Published December 19, 2003
Major events in relations between Libya and the United States.
— Sept. 1, 1969: Libyan military officers depose the conservative monarchy of King Idris. Col. Moammar Gadhafi emerges as leader of the revolutionary government and orders the closure of a U.S. Air Force base. The last U.S. servicemen leave in June 1970.
— Dec. 2, 1979: Some 2,000 Libyans ransack the U.S. Embassy in Tripoli, chanting support for the radical Islamic regime that took power in Iran earlier in the year.
— Aug. 12, 1981: President Reagan, citing alleged Libyan involvement in terrorism, orders U.S. jets to attack targets in Libya.
— Dec. 11, 1981: Concerned about the safety of Americans in Libya, the Reagan administration asks them to leave. It also invalidates use of U.S. passports for travel to Libya.
— April 14, 1986: Convinced that Libya was responsible for a deadly bombing at a Berlin discotheque frequented by American servicemen, Reagan orders jets to attack five targets in Libya. An estimated 40 Libyans, including Gadhafi's baby daughter, are killed.
— Dec. 21, 1988: Pan Am Flight 103, with 259 people aboard, most of them Americans, is bombed over Lockerbie, Scotland. All aboard the U.S.-bound flight perish, along with 11 more on the ground.
— April 15, 1992: U.N. Security Council imposes sanctions on arms sales and air travel against Libya to prod Gadhafi into surrendering two suspects wanted in the Pan Am 103 bombing.
— April 14, 1999: Libya surrenders the two Libyans for trial. The U.N. Security Council quickly suspends sanctions but does not lift them — meaning they can be re-imposed.
— Jan. 31, 2001: Scottish court convicts Abdel Basset Ali al-Megrahi of the Lockerbie bombing and sentences him to life imprisonment. A second Libyan is acquitted.
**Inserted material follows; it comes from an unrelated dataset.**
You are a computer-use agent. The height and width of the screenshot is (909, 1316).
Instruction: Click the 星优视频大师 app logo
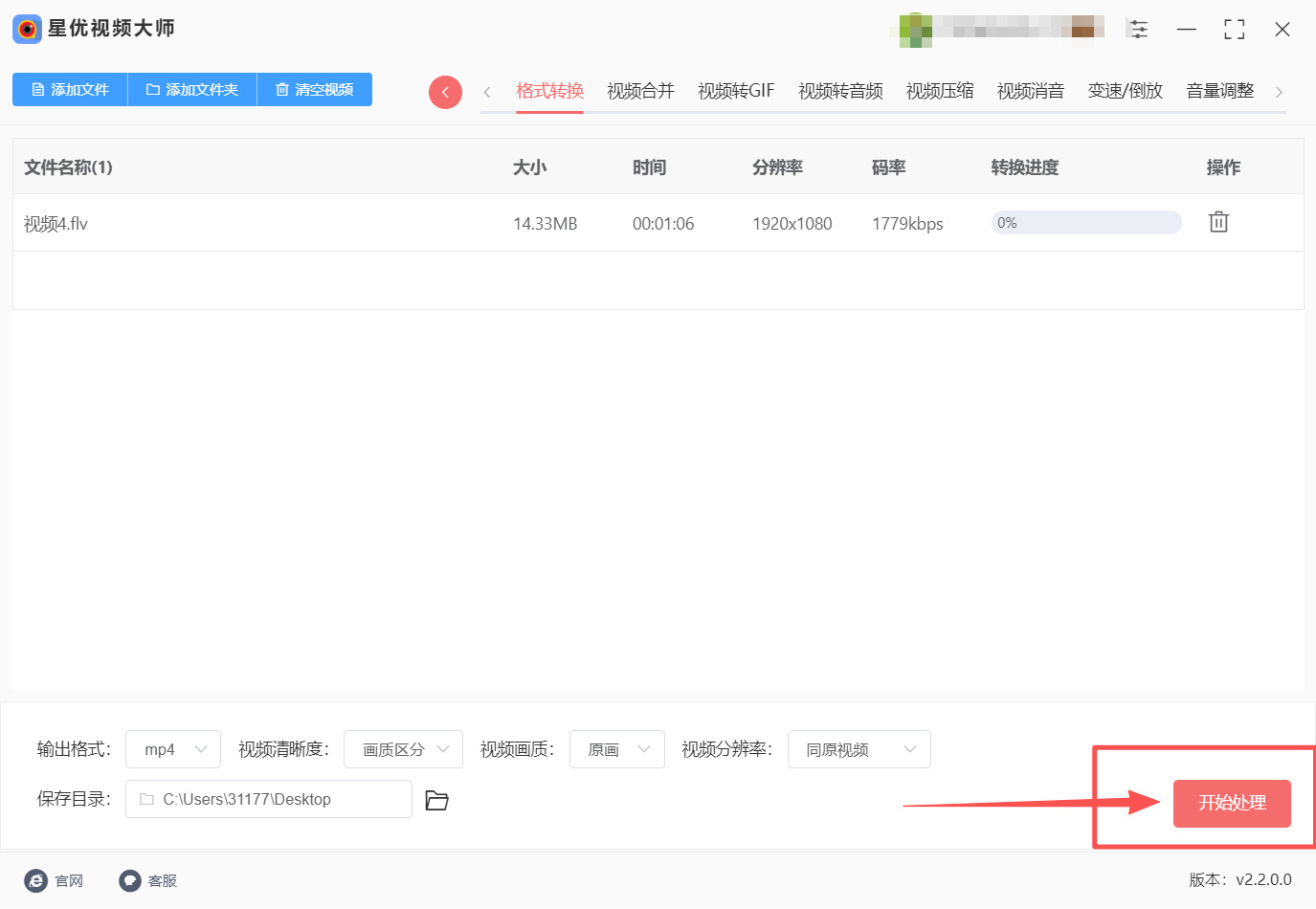[x=26, y=29]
— Aug. 15, 2003: Libya officially accepts responsibility for Lockerbie, agreeing to pay relatives of each victim at least $5 million. Washington says it will maintain U.S. sanctions and keep Libya on its list of state sponsors of terrorism, but will not oppose lifting of U.N. sanctions.
— Sept. 12, 2003: U.N. Security Council votes to lift the sanctions.
— Dec. 19, 2003: President Bush and British Prime Minister Tony Blair announce that Gadhafi has admitted trying to develop weapons of mass destruction but now plans to dismantle all such programs following nine months of talks.